● **Activity**: Copy out exactly the lines from the one containing "Tap the XRPUSDT symbol name" through the end of the records, and no pictures.
---------- Given entries
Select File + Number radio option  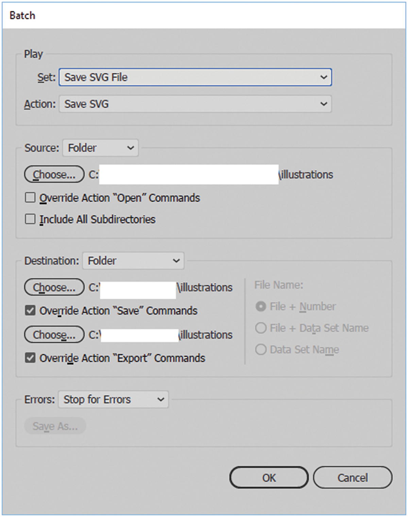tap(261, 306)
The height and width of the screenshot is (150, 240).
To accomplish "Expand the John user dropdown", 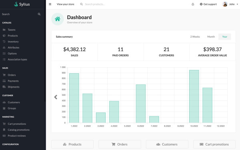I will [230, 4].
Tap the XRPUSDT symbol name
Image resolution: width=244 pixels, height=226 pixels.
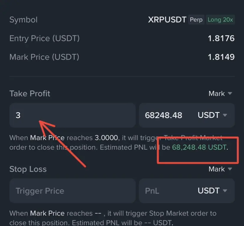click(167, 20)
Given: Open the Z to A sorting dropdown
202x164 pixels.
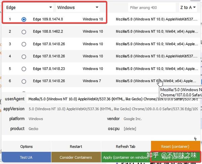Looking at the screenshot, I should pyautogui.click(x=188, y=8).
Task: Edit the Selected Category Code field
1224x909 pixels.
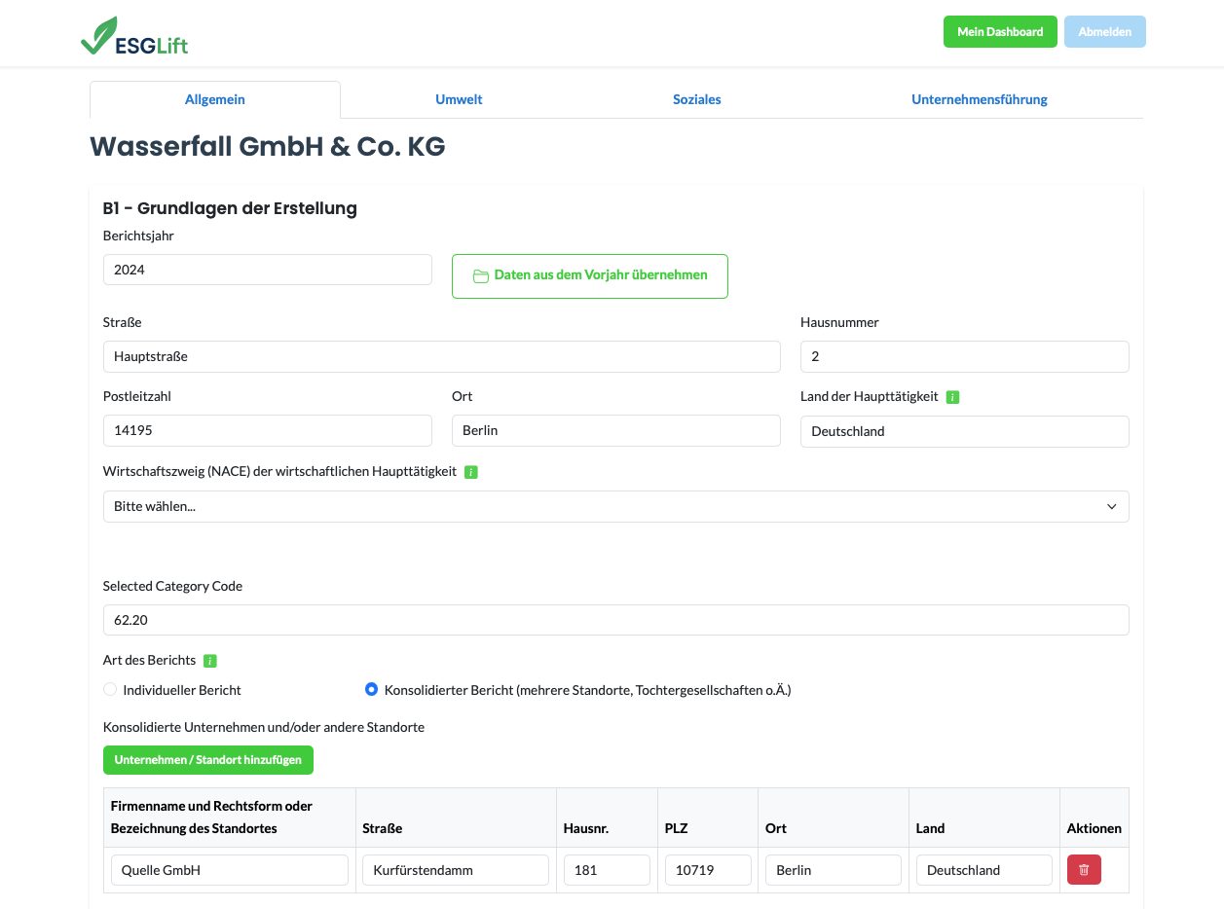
--------------------
● **Response box**:
Tap the XRPUSDT symbol name
Image resolution: width=244 pixels, height=226 pixels.
click(167, 20)
Given: Open the Z to A sorting dropdown
202x164 pixels.
Looking at the screenshot, I should pyautogui.click(x=188, y=8).
Task: Edit the Selected Category Code field
1224x909 pixels.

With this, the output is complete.